• Nenhum resultado encontrado

1.2. PUBERDADE PRECOCE

1.2.3. Diagnóstico de PPC

A avaliação da criança com suspeita de puberdade precoce se inicia com a história clínica. É fundamental documentar a idade em que apareceram os primeiros indícios de puberdade, como o aparecimento do broto mamário nas meninas, o aumento do volume testicular nos meninos e/ou o surgimento de pelos pubianos e axilares em ambos os sexos.

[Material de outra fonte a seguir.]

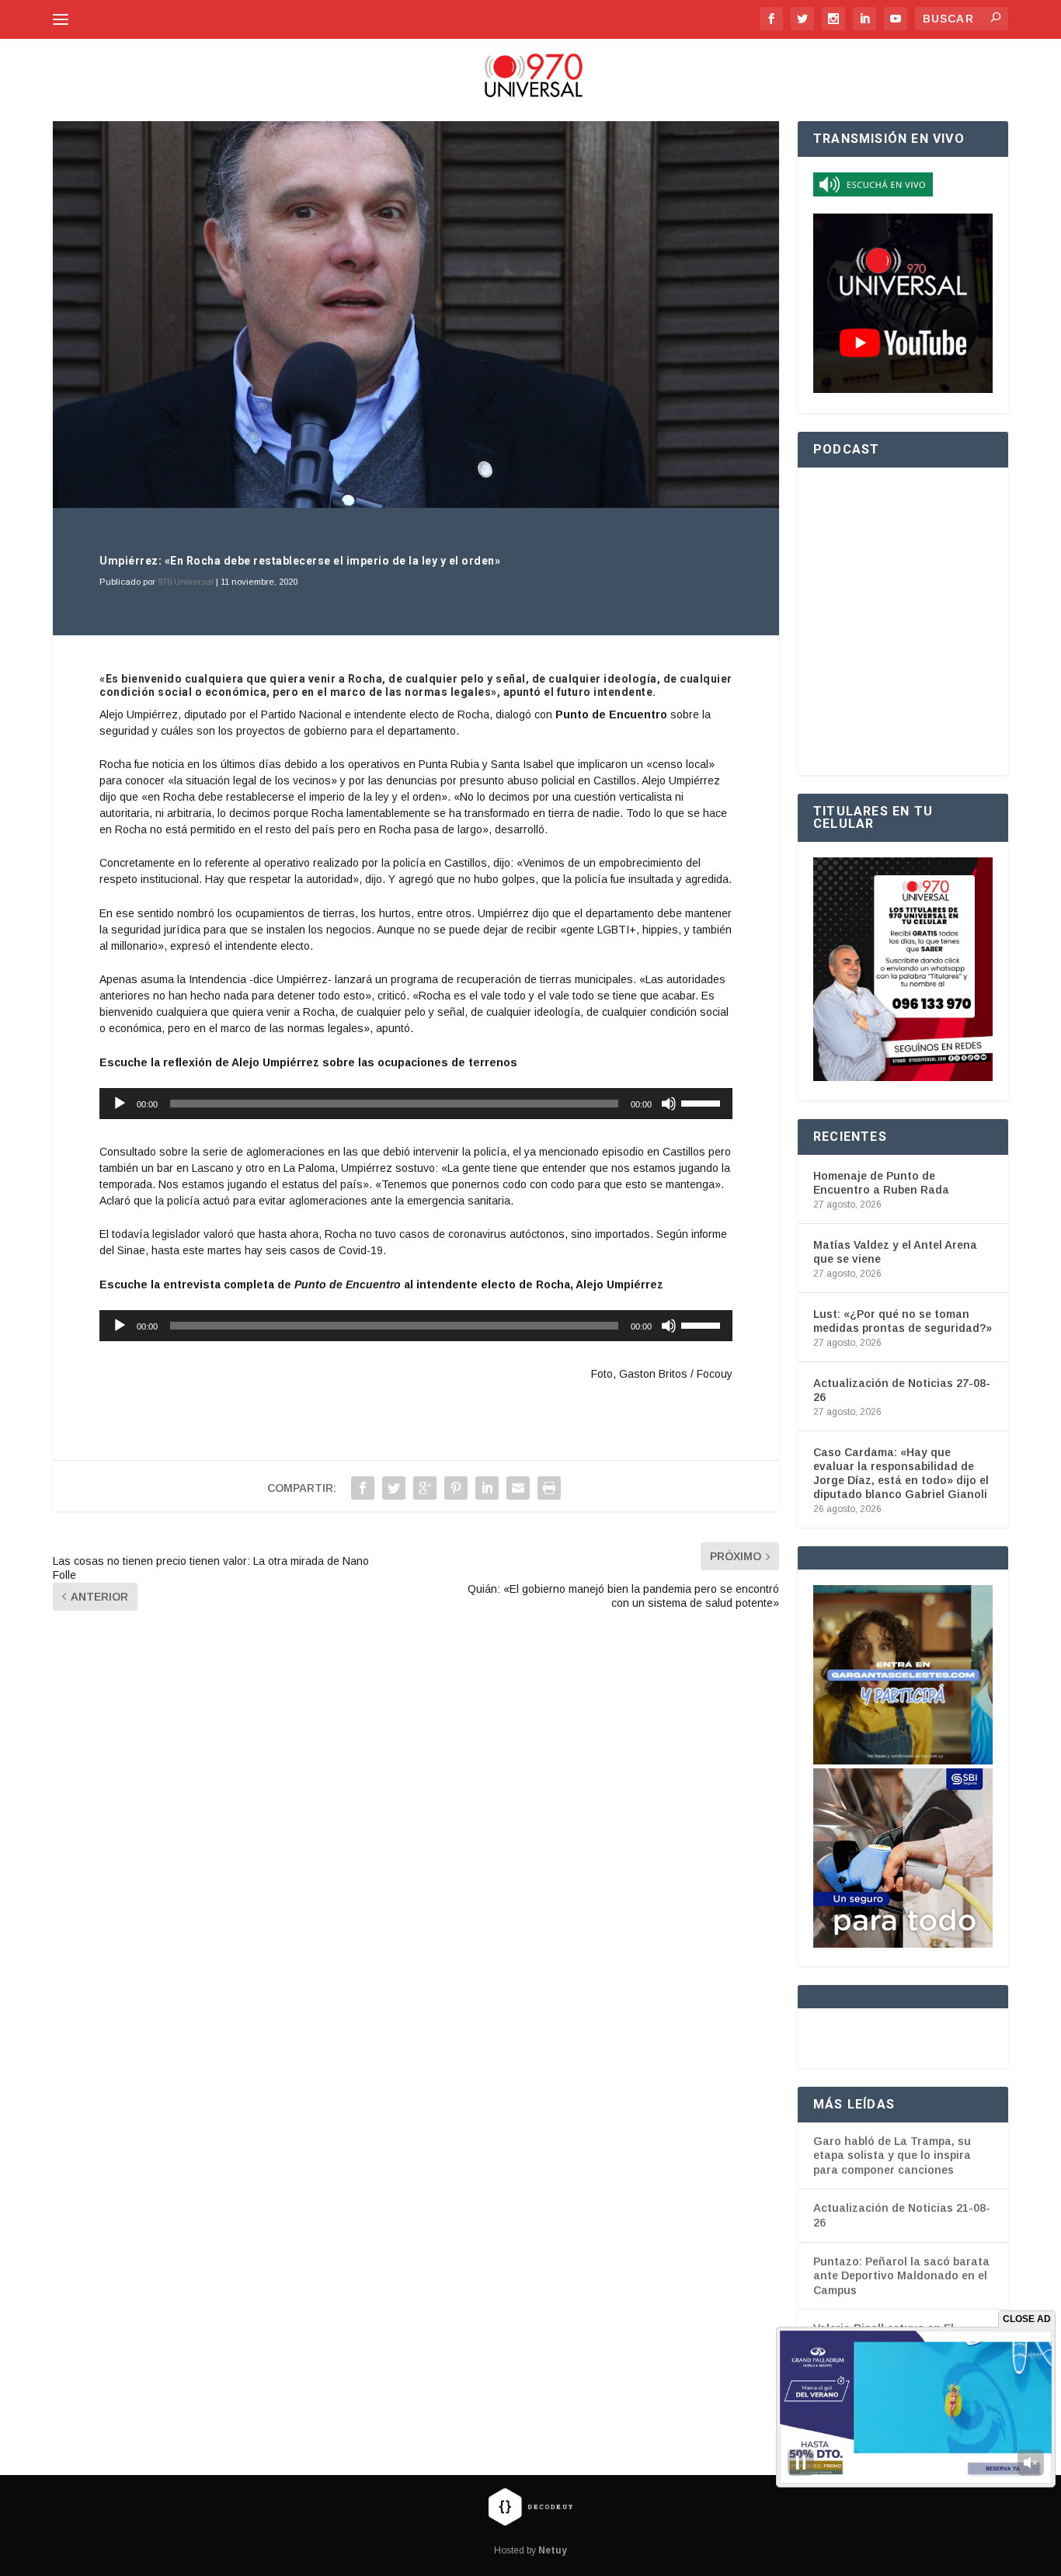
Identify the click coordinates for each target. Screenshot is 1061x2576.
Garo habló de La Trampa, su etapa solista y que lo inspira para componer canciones (892, 2155)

A velocidade de progressão dos caracteres sexuais secundários também deve ser registrada, sendo que a progressão de um estadio para outro em menos de seis meses caracteriza a PP rapidamente progressiva (CAREL; LÉGER, 2008; BRITO et al., 2016). Além disso, o questionamento sobre o momento do início da puberdade nos pais e irmãos é de igual importância, uma vez que casos de puberdade precoce (central) de origem familiar não são tão raros (SKLAD, 1977; FISCHBEIN, 1977; VRIES et al., 2004; MACEDO et al., 2014). A anamnese também deve contemplar os antecedentes pessoais das crianças (como uso crônico de esteroides, hipotireoidismo, trauma, infecções ou outras lesões no sistema nervoso central), hábitos nutricionais e sintomas como cefaleia, alterações visuais e convulsões (FUQUA, 2013).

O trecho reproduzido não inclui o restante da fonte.